En cambio, la Iglesia católica está de fiesta, apenas indignada porque otros vean la vida de distinta manera. Tienen todo el derecho, pero también los demás para juzgar. Lo más preocupante de la llamada “marcha de laicos” (presentada sin razón como “antipapa”, pese a estar convocada también por organizaciones católicas), es la sola idea de que debió prohibirse porque molestaba al Papa. Si la libertad sirve para algo, es para decirle al poder (y a la gente) lo que no quiere oír. Para ensalzar no hace falta pedir permiso. Peor síntoma es que entre los prohibicionistas hayan destacado gobernantes de la derecha católica. ¿No era compatible la Constitución con la militancia romana? Menos mal que el portavoz del Vaticano, el jesuita Lombardi, templó ánimos con sentido común. “En todas las jornadas mundiales de la juventud ha habido protestas”, dijo para aclarar unas manifestaciones del primado de Toledo, Braulio Rodríguez, llamando “paletos” a los manifestantes.

Volvamos a Dios. Cuando Benedicto XVI habla a los jóvenes de la JMJ [Jornada Mundial de la Juventud] del “eclipse de Dios”, probablemente está pensando en el eclipse de las iglesias. El Dios de cada ser humano goza de buena salud, también el de los ateos. Incluso en su silencio parece hablar, para bien o para mal (el papa Ratzinger se quejó en mayo de 2006 del “silencio de Dios” cuando visitó Auschwitz: “¿Por qué, Señor, permaneciste callado?”). Hay masas, pero falta ejemplaridad. ¿Quién hace caso a los eclesiásticos, salvo una minoría? “Una viña devastada por jabalíes”, cree el Papa que es ahora su iglesia en Europa. Lo dijo en 2006 ante el sínodo de los obispos occidentales.

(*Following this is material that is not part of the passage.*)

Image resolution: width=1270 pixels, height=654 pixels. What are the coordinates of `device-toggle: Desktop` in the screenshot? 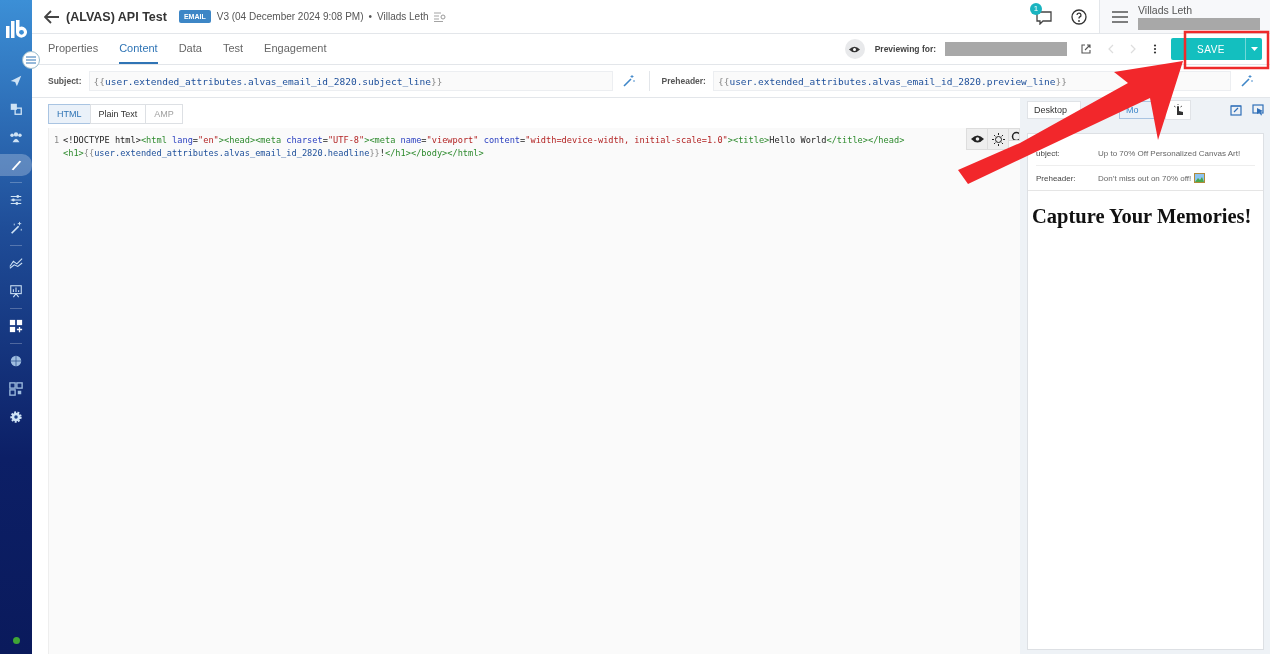 It's located at (1054, 110).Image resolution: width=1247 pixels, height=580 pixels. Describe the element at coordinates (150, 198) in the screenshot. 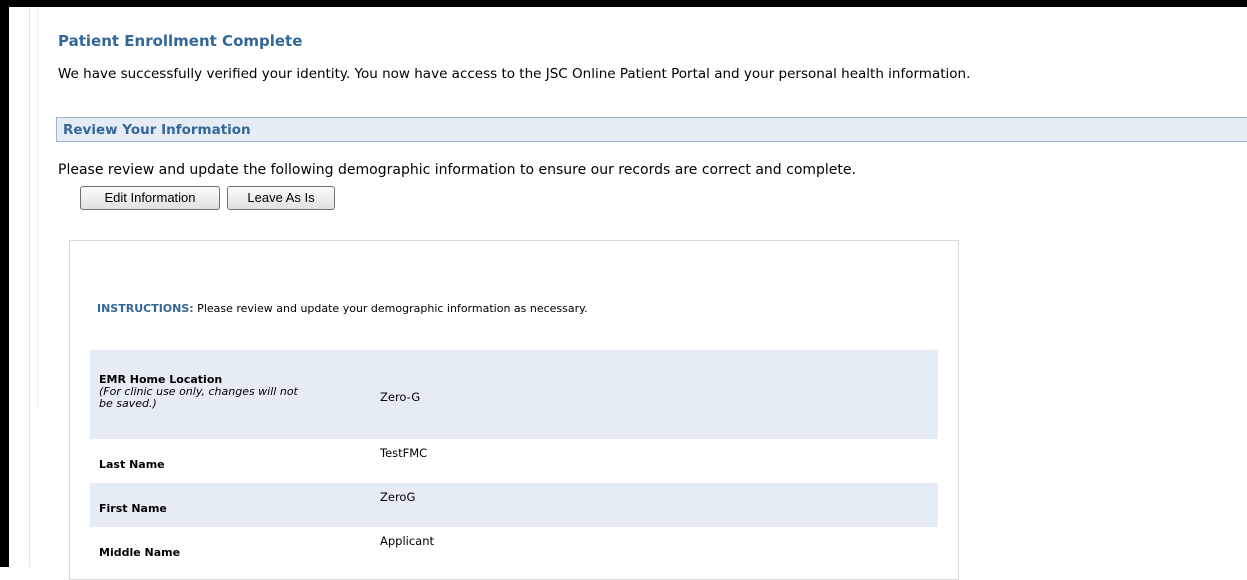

La expansión del laicismo hace renacer el ateísmo y el agnosticismo
El teólogo José María Castillo, doctor honoris causa por la Universidad de Granada (el primer pensador cristiano español con esa distinción en una universidad pública) sostiene que la crisis de Dios se desencadena por la forma falseada de presentarlo a la sociedad. “Mucha gente no ha abandonado su creencia en Dios porque se haya pervertido, sino porque se le ha ofrecido una imagen de Dios tan deformada, que Dios les resulta inaceptable e incluso insoportable”.

Es verdad que la creciente expansión del laicismo está produciendo un renacer del ateísmo y el agnosticismo. Ahí están los éxitos de libros como El espejismo de Dios (Dawkins), Dios no es bueno (Hitchens) o Tratado de ateología (Onfray). Tampoco hay que exagerar. Comparados con los anticlericales del siglo XIX, son corderos con piel de lobo. Ni siquiera mejoran al clásico más reciente, el delicioso Why I Am Not A Christian (Por qué no soy cristiano), de Bertrand Russell. Como ha señalado el filósofo Heleno Saña, pensar en serio que el único problema de la humanidad es el de creer o no creer en Dios, “es adoptar, en sentido inverso, la misma intolerancia que hizo exclamar a Tertuliano que fuera de la Iglesia no hay salvación”.

Sostuvo Bonhoeffer que el hombre moderno tiene que vivir como si Dios no se hubiera dado. Era también una idea del rumano Mircea Eliade: “¿Pero se ha comprendido que la verdadera religión empieza sólo cuando Dios se ha retirado del mundo?” Lástima que el teólogo (y papa) Ratzinger no se detuviese anteayer a explicar sus teorías sobre tales eclipses.